For the example, you don't have to create the indices and annotation, they are included with the input data. Finally, run the abundance estimation pipeline from the *hiPSC-CM-chr1-example* directory (or adjust the paths accordingly)

.. code-block:: bash

   run-htseq-workflow \
    ribo \
    hiPSC-CM-test.yaml \
    --run-all \
    --trim-rna-to-max-fragment-size \
    --ribo-config hiPSC-CM-test.yaml \
    --star-options "--quantMode GeneCounts" \
    --htseq-options "--idattr orf_id" "--additional-attr orf_type" "--additional-attr gene_name" "--stranded yes" \
    --rna-stranded reverse \
    --gtf input/ribo-ORFs.chr1.gtf \
    --rna-config hiPSC-CM-test.yaml \
    --num-cpus 4 \
    --keep-intermediate-files \
    --logging-level INFO \
    --log-file ribotools-pipeline.log

If you have access to a cluster with a cluster management and job scheduling system such as `Slurm <https://slurm.schedmd.com/>`_, you can ``--use-slurm`` and pass additional options.
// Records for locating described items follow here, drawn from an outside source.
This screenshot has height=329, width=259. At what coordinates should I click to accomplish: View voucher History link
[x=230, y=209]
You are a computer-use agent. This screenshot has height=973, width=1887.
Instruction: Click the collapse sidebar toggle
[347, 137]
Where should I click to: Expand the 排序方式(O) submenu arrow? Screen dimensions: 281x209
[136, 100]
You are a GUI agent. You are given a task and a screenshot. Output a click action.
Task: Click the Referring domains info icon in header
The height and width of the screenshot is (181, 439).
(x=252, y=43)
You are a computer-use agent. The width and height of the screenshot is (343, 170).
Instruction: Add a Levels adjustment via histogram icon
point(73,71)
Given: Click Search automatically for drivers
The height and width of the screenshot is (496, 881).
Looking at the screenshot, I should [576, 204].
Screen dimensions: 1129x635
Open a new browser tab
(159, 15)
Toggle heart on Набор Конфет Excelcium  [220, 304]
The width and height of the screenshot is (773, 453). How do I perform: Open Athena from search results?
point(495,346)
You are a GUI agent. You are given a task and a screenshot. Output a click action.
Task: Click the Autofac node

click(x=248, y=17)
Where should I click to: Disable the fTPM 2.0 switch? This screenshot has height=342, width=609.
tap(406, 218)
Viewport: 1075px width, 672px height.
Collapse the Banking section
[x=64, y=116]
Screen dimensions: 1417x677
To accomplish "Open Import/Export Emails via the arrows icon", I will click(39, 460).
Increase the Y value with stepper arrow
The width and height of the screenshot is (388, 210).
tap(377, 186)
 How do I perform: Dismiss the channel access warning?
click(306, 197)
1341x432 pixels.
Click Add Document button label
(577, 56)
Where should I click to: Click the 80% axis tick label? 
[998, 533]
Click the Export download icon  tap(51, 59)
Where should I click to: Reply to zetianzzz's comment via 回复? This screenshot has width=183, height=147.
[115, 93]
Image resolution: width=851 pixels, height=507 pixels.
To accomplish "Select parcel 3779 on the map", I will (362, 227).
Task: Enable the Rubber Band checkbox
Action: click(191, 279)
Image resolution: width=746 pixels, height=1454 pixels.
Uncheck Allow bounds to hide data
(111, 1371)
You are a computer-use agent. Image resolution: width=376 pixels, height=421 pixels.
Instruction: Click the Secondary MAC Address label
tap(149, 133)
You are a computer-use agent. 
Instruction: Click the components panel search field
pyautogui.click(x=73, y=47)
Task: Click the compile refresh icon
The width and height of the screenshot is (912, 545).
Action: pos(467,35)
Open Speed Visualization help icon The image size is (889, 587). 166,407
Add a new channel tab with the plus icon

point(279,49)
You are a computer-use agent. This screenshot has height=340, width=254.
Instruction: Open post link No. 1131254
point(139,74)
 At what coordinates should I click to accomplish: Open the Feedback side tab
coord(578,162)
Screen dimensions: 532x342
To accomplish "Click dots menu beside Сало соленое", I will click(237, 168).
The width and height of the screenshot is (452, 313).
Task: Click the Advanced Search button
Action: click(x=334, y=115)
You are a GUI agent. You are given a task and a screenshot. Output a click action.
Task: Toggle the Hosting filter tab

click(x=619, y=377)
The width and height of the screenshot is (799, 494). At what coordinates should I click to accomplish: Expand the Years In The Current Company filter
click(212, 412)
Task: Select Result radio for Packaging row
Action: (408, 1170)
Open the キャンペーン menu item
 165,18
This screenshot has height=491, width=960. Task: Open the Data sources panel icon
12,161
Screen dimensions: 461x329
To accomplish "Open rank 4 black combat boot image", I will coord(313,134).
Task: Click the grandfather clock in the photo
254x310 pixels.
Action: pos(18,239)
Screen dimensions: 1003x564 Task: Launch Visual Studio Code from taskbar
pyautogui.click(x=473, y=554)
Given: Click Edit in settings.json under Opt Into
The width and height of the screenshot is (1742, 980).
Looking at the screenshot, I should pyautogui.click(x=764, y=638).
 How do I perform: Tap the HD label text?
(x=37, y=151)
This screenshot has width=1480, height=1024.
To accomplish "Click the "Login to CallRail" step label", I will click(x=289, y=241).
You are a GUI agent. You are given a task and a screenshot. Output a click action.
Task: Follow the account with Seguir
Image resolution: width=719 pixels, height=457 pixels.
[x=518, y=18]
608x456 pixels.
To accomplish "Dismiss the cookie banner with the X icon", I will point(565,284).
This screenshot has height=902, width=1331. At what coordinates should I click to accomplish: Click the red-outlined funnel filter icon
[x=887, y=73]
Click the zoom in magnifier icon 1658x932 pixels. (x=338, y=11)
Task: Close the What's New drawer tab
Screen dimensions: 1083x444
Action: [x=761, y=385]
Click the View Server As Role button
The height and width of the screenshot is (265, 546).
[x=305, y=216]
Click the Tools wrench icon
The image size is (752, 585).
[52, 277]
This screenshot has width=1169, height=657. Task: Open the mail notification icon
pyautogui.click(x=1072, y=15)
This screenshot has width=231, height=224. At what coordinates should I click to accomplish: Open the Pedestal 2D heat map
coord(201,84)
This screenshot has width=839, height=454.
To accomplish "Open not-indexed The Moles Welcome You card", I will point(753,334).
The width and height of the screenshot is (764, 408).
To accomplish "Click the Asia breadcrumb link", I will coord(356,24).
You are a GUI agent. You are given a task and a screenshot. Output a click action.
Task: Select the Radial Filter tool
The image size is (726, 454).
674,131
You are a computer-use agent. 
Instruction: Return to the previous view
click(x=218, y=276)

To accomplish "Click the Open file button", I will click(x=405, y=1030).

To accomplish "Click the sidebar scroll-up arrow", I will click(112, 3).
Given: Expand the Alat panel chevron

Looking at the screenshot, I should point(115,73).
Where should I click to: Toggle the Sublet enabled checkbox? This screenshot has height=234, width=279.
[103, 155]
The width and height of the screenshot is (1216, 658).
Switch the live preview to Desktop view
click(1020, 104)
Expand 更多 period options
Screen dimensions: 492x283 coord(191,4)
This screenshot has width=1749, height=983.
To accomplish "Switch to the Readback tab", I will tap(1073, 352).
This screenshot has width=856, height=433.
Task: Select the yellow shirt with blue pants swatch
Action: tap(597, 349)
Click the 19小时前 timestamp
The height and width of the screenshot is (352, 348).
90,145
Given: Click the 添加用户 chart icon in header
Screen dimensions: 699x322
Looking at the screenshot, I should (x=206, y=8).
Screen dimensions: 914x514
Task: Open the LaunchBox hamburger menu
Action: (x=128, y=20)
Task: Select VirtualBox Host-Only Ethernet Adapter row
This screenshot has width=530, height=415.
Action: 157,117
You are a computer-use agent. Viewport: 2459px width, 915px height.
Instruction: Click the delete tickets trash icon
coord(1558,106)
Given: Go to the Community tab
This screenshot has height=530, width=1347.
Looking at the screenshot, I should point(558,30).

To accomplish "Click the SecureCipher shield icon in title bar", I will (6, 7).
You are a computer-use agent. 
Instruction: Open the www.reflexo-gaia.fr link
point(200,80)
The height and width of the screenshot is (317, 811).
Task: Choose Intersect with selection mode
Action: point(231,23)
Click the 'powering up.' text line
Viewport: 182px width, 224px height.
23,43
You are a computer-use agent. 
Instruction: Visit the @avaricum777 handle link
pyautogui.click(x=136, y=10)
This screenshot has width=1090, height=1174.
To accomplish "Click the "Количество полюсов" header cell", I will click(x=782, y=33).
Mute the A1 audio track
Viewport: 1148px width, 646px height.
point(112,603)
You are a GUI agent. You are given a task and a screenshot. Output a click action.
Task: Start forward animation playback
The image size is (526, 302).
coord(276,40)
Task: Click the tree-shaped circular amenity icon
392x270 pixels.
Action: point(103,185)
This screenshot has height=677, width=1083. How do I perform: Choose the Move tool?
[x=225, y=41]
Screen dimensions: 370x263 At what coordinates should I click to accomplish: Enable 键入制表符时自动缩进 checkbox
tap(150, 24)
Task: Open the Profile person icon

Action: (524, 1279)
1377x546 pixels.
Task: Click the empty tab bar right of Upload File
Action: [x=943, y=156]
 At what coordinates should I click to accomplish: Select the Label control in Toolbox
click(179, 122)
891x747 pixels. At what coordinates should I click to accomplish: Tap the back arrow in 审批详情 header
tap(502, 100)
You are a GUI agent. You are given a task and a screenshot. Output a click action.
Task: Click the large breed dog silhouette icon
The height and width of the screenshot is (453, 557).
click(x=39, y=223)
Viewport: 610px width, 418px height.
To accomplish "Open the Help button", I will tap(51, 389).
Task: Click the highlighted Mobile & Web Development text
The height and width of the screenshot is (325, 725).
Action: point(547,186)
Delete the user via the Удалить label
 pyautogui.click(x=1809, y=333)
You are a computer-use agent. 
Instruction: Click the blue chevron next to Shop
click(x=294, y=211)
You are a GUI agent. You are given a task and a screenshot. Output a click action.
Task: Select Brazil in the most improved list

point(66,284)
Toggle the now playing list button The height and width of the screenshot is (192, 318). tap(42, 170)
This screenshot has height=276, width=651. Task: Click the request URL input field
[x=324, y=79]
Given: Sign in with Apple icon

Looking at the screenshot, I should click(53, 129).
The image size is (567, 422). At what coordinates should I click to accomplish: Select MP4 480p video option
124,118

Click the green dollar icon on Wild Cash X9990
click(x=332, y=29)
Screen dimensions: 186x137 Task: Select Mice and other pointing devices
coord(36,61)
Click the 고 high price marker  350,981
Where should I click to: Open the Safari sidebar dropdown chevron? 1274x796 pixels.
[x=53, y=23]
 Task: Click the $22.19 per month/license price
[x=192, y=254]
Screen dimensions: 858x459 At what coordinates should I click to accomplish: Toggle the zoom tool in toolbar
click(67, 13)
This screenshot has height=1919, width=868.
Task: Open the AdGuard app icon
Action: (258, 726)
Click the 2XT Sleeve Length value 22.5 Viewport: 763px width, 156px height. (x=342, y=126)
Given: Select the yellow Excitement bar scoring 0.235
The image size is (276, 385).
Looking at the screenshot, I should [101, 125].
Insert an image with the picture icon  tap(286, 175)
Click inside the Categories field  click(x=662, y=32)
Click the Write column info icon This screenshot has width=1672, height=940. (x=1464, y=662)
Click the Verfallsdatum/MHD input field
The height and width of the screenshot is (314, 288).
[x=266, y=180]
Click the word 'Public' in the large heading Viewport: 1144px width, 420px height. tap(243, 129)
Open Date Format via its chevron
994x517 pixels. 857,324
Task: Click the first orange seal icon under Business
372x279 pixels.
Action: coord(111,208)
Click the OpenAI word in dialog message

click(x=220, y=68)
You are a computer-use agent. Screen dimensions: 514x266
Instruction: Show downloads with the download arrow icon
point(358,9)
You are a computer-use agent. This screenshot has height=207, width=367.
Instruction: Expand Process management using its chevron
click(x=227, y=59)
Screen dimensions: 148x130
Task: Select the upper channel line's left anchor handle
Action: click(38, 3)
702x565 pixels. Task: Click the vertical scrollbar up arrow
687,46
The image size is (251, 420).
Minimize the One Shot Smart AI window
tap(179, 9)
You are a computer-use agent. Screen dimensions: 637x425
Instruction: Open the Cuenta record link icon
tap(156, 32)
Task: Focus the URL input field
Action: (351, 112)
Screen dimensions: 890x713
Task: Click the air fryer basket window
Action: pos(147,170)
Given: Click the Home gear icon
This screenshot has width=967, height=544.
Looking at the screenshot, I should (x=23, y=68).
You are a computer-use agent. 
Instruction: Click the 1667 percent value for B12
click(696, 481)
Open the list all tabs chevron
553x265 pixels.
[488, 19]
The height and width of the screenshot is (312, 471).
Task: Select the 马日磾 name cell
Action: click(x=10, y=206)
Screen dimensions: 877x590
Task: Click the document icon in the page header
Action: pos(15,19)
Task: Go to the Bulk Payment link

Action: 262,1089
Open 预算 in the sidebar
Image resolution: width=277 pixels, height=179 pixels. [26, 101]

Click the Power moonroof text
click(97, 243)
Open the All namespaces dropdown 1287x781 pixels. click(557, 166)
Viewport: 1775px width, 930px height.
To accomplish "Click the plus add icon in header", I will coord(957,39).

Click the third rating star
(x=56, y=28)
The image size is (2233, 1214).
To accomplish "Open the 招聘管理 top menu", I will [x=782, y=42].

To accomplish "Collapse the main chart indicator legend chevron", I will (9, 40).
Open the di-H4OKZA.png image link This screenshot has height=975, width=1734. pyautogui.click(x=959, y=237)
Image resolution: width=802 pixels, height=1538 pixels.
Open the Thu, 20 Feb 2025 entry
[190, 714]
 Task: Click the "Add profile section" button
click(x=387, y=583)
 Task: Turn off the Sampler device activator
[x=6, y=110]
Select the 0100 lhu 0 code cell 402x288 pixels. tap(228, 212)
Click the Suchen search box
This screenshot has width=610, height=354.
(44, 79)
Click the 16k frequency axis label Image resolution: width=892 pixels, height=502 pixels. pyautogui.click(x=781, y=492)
The file *ribotools-pipeline.log* contains logging output for the different processing steps. You now have two new directories *riboseq-results* and *rnaseq-results*, each with five sub-directories: a directory called *without-adapters* (Flexbar output), directories called *with-rrna* and *without-rrna* (Bowtie2 output), a directory called *without-rrna-mapping* (STAR output), and a directory called *count-tables* (final output from HTSeq). Under *riboseq-results*, there is one additional directory called *metagene-profiles* containing model outputs for periodicity estimation, periodic lengths and offsets.

How to estimate TE
------------------

Prepare the sample table

.. code-block:: bash

   get-sample-table hiPSC-CM-test.yaml

You should have a new directory, called *tea-results*, containing the file *sample-table.csv*. Finally, fit the data with

.. code-block:: bash

   run-tea --orfCol 2 --symbolCol 3 --lfcThreshold 0 --alpha .99 hiPSC-CM-test.yaml

Under *tea-results*, there is now a new sub-directory containing the output of the *LRT* model for the contrast *d5_vs_d1*. The different classes of regulated ORFs are show below

.. figure:: _static/scatter.png
   :align: center

.. note::

   The test dataset contains only a subset of the original data. Values for ``--lfcThreshold`` and ``--alpha`` are not meaningful and only
   meant to produce a sufficient number of features in each class. Despite this, we are able to see features associated with relevant
   cardiac maturation regulatory processes.